Q: They why use the name?
I've used it for years in a number of nefarious ways. Orson Swindle first came to me on C-SPAN in 1992, speaking on camera as "Director of Communications, Orson Swindle." This struck me as being the most awesome collision of title and given name I'd ever seen, and I used to sign in at hotels and then ultimately as an internet moniker.
I have a job, and a life outside of the blog. Or used to have, at least, until I willingly surrendered it to Girdon, the one eyed bullfrog-god of college football.
Q: Does the real Orson Swindle know, then?
Yes, he does. He told us to be careful how we use the name, and we try to honor that. You'll notice that political speak of any sort really isn't allowed on the blog, and that's one reason. We've also never claimed to be him, which should be obvious to anyone reading the content--do you really think the true Orson owns an XBox 360? He might, being a badass and all, but we doubt it.
Q: Then why use the name?
It's an internet tradition, no? Wonkette is Ana Marie Cox when she writes for wonkette.com;
Markos Moulitsas Zúniga is the Daily Kos; and many, many other people stroll the internets daily calling themselves everything from "Allahver Fist" to "Pat Dye's Liver." It's a masqued ball, and we're the ones excusing ourselves from the waltzing to go sip a vodka tonic and watch the game over in the parlor.
Ditto for the use of the royal "we." Like most things on the blog, it's a joke carried too far.
Q: Then who the hell are you, then?
Spencer Hall. Born in 1976. Watched entirely too many cartoons as a child, including Star Blazers, which was the best moral education a young person can get. Lived in Franklin, TN, suburban Atlanta, and Pinellas County, Florida as a young, dependent person. Graduated from the University of Florida with a degree in English. Lived in Taiwan and traveled through Asia before settling in Atlanta, GA. Got a Masters in International Affairs from Georgia Tech. Has college football problem.

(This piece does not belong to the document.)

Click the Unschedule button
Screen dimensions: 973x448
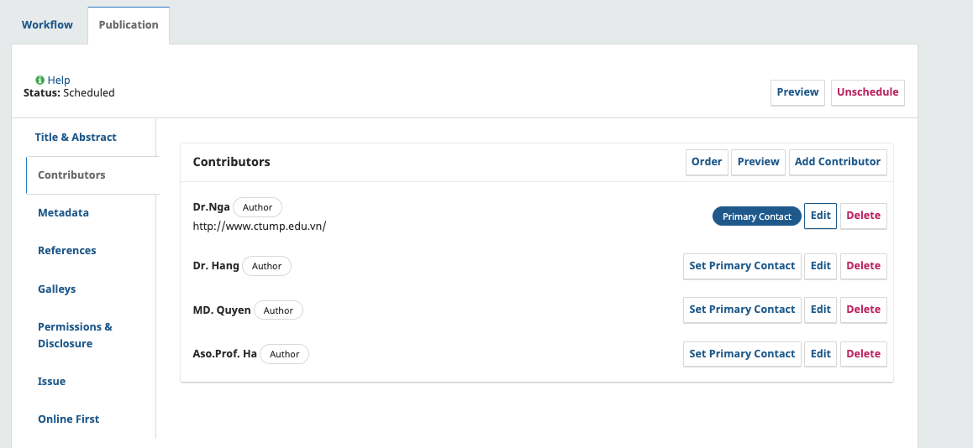[867, 92]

Spencer Hall used in "the international community," a loving, peaceful place where everyone gets along and flowers bloom from gun barrels. Oh, wait, that's Portland, Oregon. Sorry--rewrite: we work in "the international community," where most people will do everything short of winging landmines covered in flaming napalm at each other to kill people they don't like for murky, arbitrary reasons.

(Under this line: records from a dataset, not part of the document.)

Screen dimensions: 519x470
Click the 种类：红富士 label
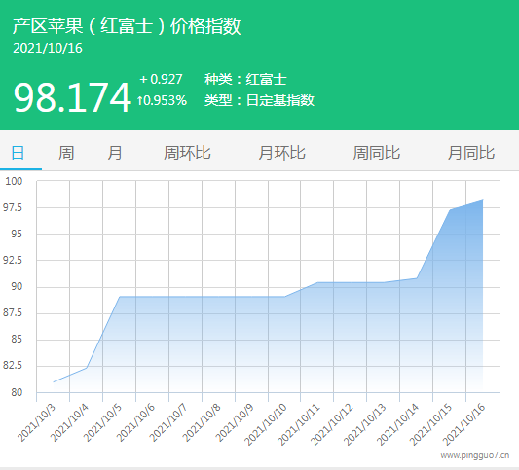(x=245, y=80)
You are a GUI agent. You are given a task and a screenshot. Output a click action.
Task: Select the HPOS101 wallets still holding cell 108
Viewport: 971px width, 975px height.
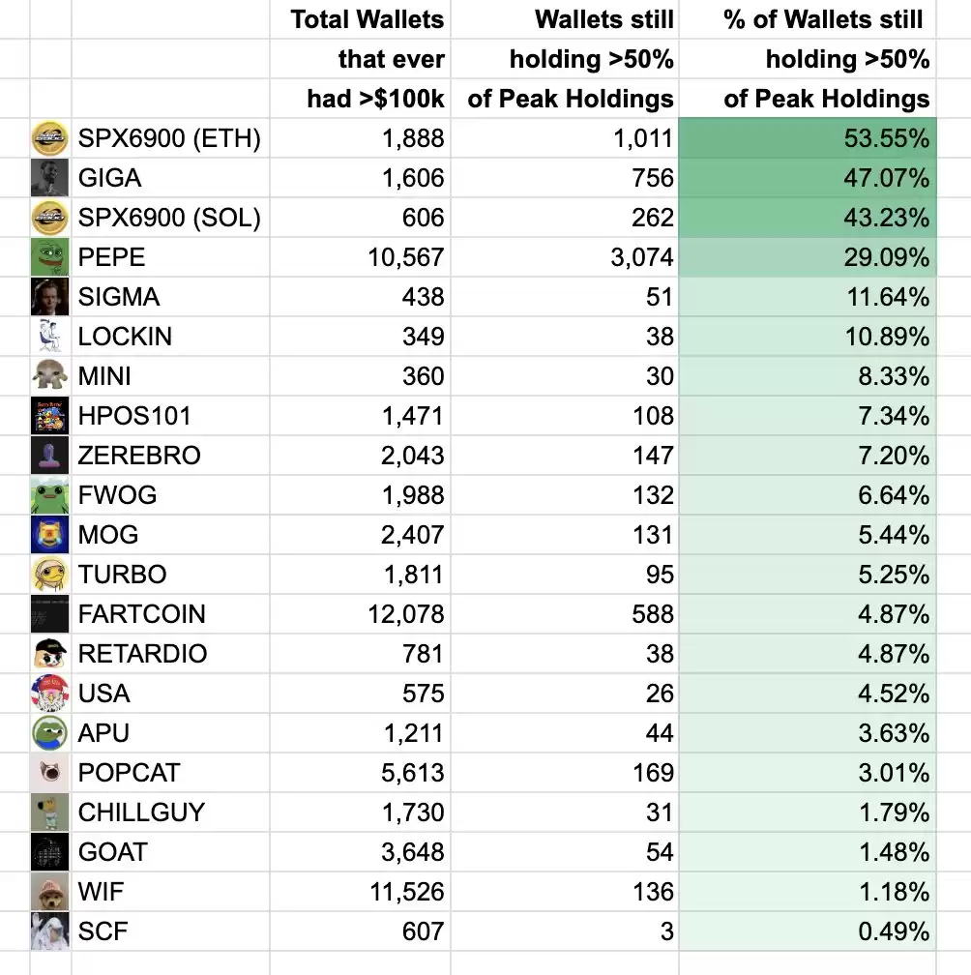pos(565,415)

He now works full time for SBNation and EDSBS.
Q: Is that it?
Yes. If you care to know anything else, email me, and I'm happy to answer questions. Otherwise, this is the internet. Put on a mask and get to waltzing.
Q: Do you have a picture?
Yes.
Q: Wow. Going for a Hunter S. Thompson look there, right?
No. It was the Tennessee '07 game, a 3:30 kickoff, and hot as Satan's earlobes out there. I don't wear baseball caps for spiritual reasons, and a bucket hat made the most sense. The shirt's a gift, too, as I wouldn't spend a hundred dollars on anything that didn't beep, whirr, or help me blow virtual things up in style.

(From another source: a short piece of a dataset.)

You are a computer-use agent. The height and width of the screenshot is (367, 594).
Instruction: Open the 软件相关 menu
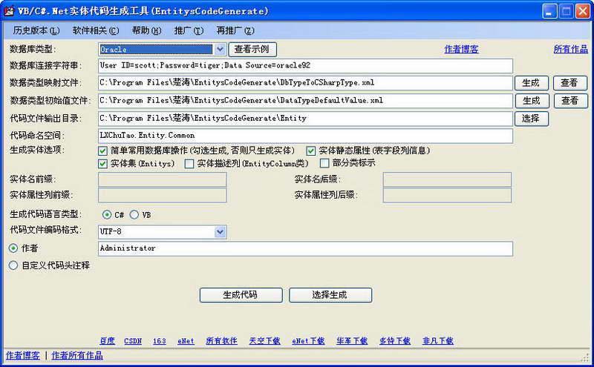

I plead guilty to ventilating the chest carpet, though. That's all me, and in that photo, that's a felony count of fur exposure.
Q: Do you like cookies?
Of course I like cookies. Except Danish Wedding Cookies. Those things tumble through your gut like boulders rolling downhill. Danes know nothing about cookies, decisive murder, or the power of positive thinking. They did give the world Tycho Brahe, who had a silver nose, which is something to be proud of, indeed.